# Kibble with milk or water? Diet for pups



## Wenderwoman (Jan 7, 2013)

I just used warm water or broth/gravy. I'm not sure about milk. My girl doesn't seem to be lactose intolerant but my boyfriend's old Rottweiler was.


----------



## KeaColorado (Jan 2, 2013)

I occasionally mix in a lump of cottage cheese or some yogurt, but that's it for dairy.


----------



## honeysmum (Dec 4, 2007)

We give Goats milk to Tiggy (12 week old GD pup) not to soften the Kibble we give it separately although if she leaves some food I will put it on her food to encourage her to finish it she loves it.


----------



## first golden (May 19, 2013)

When my puppy came home is was adding water to soften the kibble, she was not eating too much..As soon as I gave it to her dry she devoured it..Go figure:doh:


----------



## OutWest (Oct 6, 2011)

Giving them soaked kibble is great in hot weather especially--increases their fluid intake and can help prevent bloat. (If you haven't learned about bloat yet, check out the sticky on here.

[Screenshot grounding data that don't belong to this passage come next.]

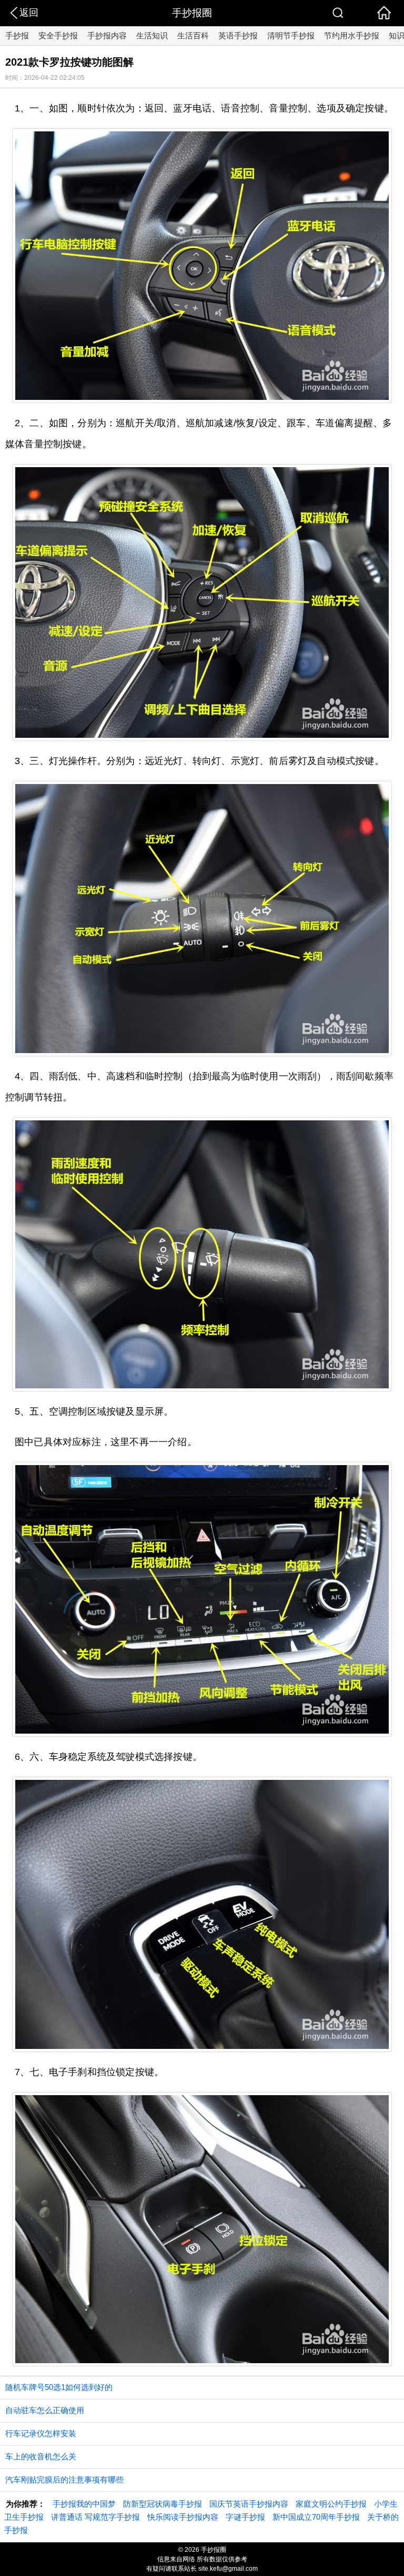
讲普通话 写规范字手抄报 (95, 2516)
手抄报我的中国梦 (84, 2503)
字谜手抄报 (245, 2516)
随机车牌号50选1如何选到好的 (59, 2387)
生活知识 (152, 35)
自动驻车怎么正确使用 (44, 2410)
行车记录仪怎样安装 (40, 2433)
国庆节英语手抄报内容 (248, 2503)
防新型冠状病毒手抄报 (162, 2503)
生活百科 (193, 35)
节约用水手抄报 (351, 35)
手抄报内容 (107, 35)
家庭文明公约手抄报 (331, 2503)
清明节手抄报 (291, 35)
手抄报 (17, 35)
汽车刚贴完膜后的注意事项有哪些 (64, 2479)
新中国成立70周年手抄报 (316, 2516)
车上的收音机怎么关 (40, 2456)
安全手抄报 (58, 35)
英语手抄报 (238, 35)
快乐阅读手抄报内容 (182, 2516)
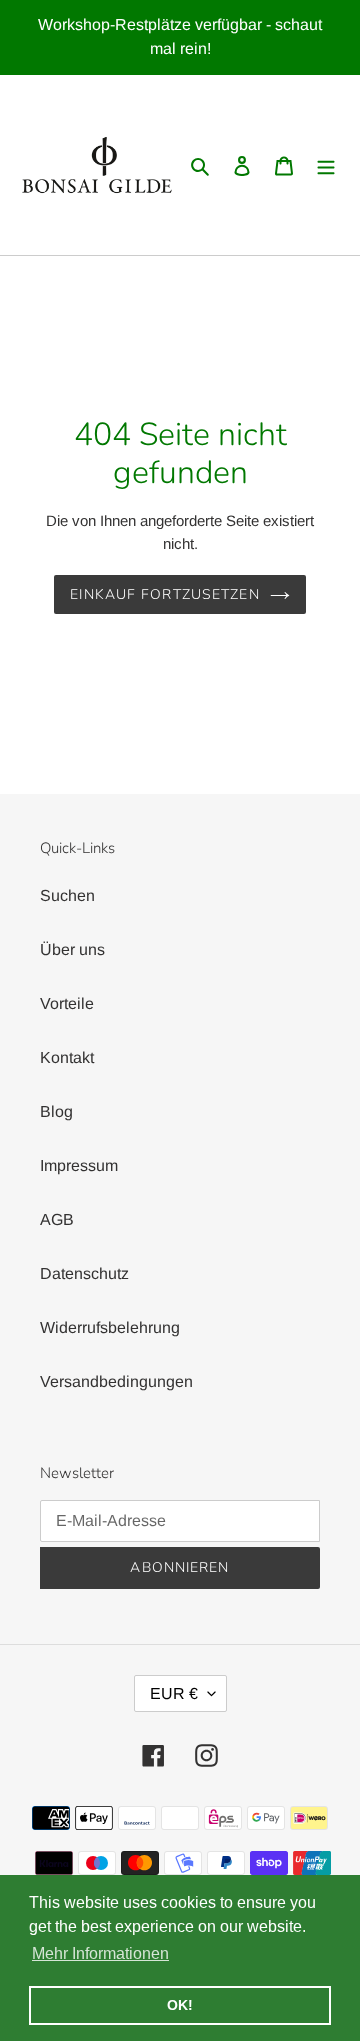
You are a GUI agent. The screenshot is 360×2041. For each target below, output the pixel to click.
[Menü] (326, 165)
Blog (56, 1111)
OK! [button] (180, 2005)
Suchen (67, 895)
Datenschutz (84, 1273)
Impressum (79, 1165)
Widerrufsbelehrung (110, 1327)
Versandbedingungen (116, 1381)
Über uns (72, 949)
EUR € (174, 1693)
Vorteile (67, 1003)
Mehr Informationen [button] (100, 1953)
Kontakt (67, 1057)
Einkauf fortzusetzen (164, 594)
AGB (57, 1219)
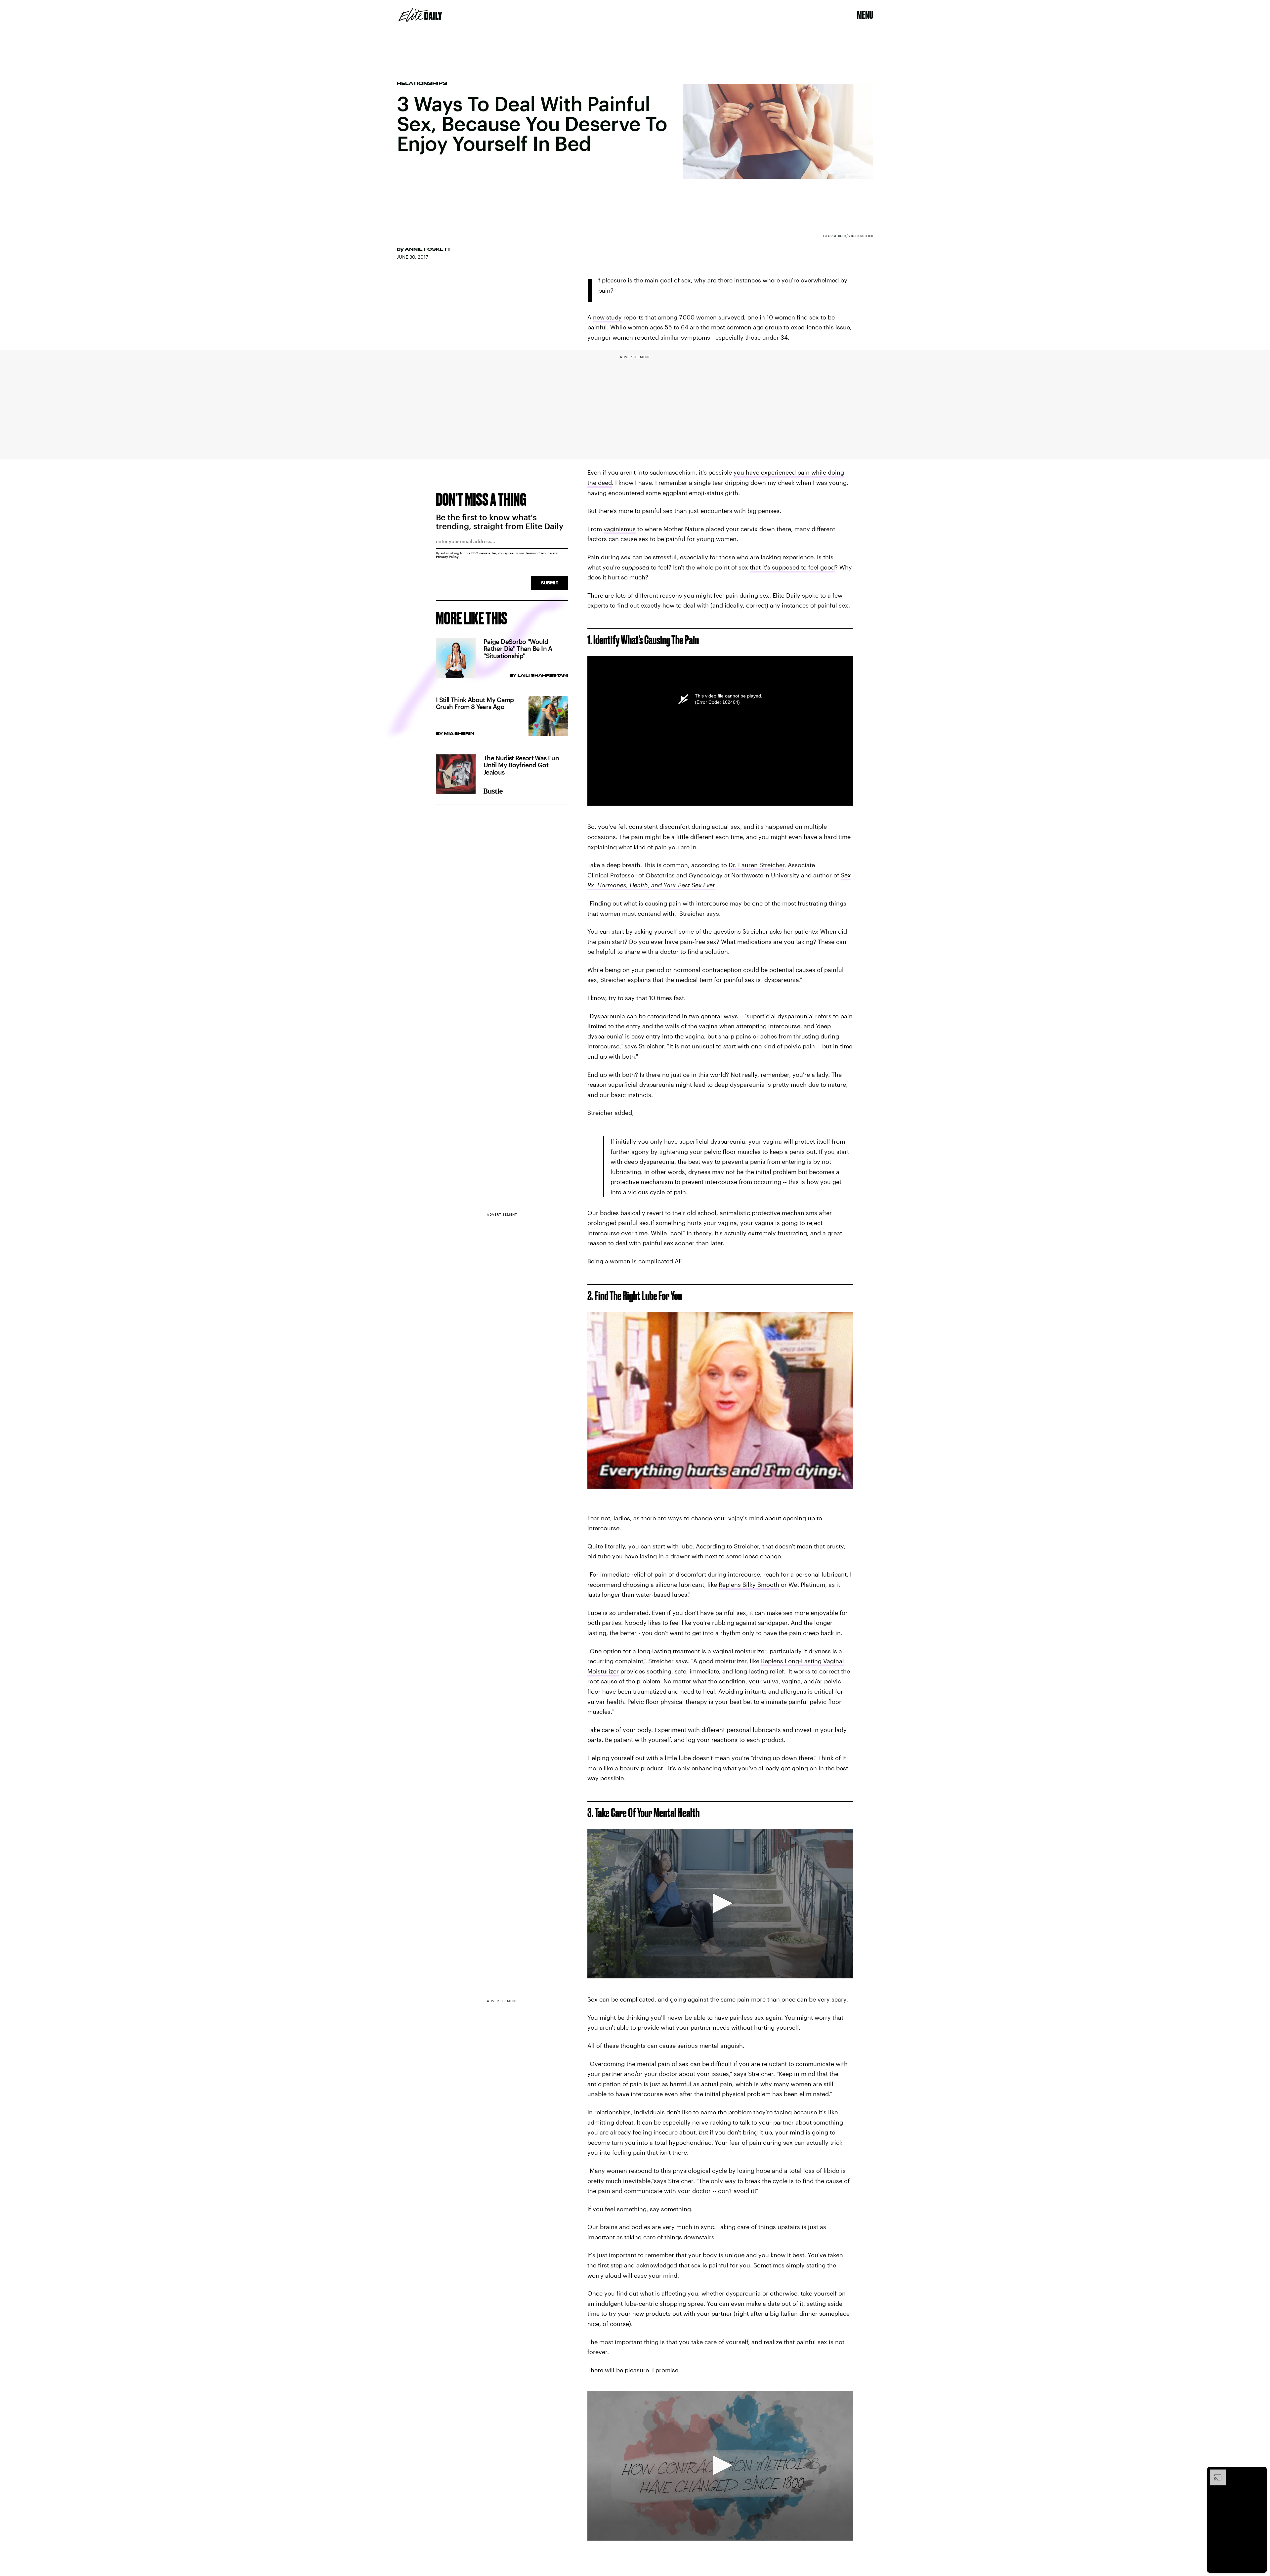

Good information.) 

Some people soak the kibble routinely. I don't--I just make sure to separate eating, exercise, and water consumption by 30-60 minutes. 

Re: the lactose, I gather many dogs don't digest cows milk well. I also heard about goats milk, and I've always given that instead. I gave it to Tucker when he was little to help him sleep at night. And I make frozen treats out of goats milk yogurt.


----------



## Willow52 (Aug 14, 2009)

first golden said:


> When my puppy came home is was adding water to soften the kibble, she was not eating too much..As soon as I gave it to her dry she devoured it..Go figure:doh:


I tried soaking Hank's kibble with water when he first came home since he was so young, he wouldn't touch it. He did like toppers such as yogurt, cottage cheese, pumpkin or canned food. Just no water! 

If the puppy has teeth and has been weaned there really isn't any reason to add milk.


----------



## codemonkey19 (Sep 10, 2013)

Thanks for the replies everyone. We visited the vet the other day and asked her the same thing. She actually opposed the idea of placing water on the kibble since it promotes tooth cavity and bad breath. I tried this tonight and she didnt finish her food. Btw, she's a 9 and a half week old pup. Would you therefore recommend plain dry kibble or soaked one?


Sent from Petguide.com Free App


----------



## OutWest (Oct 6, 2011)

I'd listen to what your vet says. The wet food does stick more and can cause plaque.


----------